If Washington is so concerned about ethnic cleansing, why isn’t it threatening Israel with sanctions and military intervention?

And as far as US legislators are concerned, the right of Palestinians to return to the homes they were driven from or fled—a measure that would reverse ethnic cleansing—is completely out of the question.

Indeed, rather than opposing Israel's actions, the US abets the Zionist state, and facilitates the ongoing expansion of its borders—at the Palestinians' expense. Is this the behavior of a country that abhors ethnic cleansing and genocide?

A closer parallel is Colombia, in which a decades long civil war has raged between the government, right-wing paramilitaries, and Leftist guerilla groups. While the government and paramilitaries have engaged in the same activities the Janjaweed are accused of, US policy has been to support the government, and to oppose the guerillas.

If they can, the US and its British ally will use the civil war in Sudan as a pretext to intervene militarily, to secure control of the country's oil resources, in the same way they’ve done in Iraq, and in the same way they may soon do—even if there's a Democrat in the White House—in Iran.

Great capitalist powers don’t care about the fate of people abroad, or about most people who live within their own borders, for that matter. There's too much evidence of their indifference to believe otherwise.

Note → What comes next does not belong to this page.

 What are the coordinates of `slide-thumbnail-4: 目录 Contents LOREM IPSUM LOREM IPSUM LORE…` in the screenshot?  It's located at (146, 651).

But what they do care about is markets, and opportunities for profitable investment, and sources of raw materials, especially oil.

Civil wars, ethnic cleansing, and genocide come in handy when the commercial interests of a country's business class can be pursued by military means. They offer a ready made justification for invasion.

But more than that, these grim events are often outcomes of the very same scramble for markets, investment opportunities and raw materials.

The US, UK and Germany were very much involved in fomenting the ethnic conflict in the former Yugoslavia, encouraging Slovenia, Croatia and Bosnia to secede. The US funneled arms to the Bosnian Muslims, facilitated the flow of Mujahedeen into Bosnia, provided intelligence to the Croats, and, with Germany and Britain, trained and equipped the KLA, among other things.

Once the kindling of ethnic conflict was carefully gathered in a pile, and a spark added, the roaring fire was cited as a rationale to hurry to the scene, with fire hoses at the ready. Problem is, the fire hoses were just props—pass keys to gain entry. The fires were left to rage unchecked.

And the US, as backer of the SPLA, is hardly innocent of involvement in Sudan's long running civil war, or, through the billions of dollars in aid it provides Israel every year, of the ethnic cleansing carried out by Israel in Palestine.

Western intervention in trouble spots, then, can hardly be meliorative. The West itself is in many instances at least partly, if not wholly responsible for the very conflicts it proposes to resolve through intervention.

In the long running serial of imperialist intervention, Sudan is just another episode.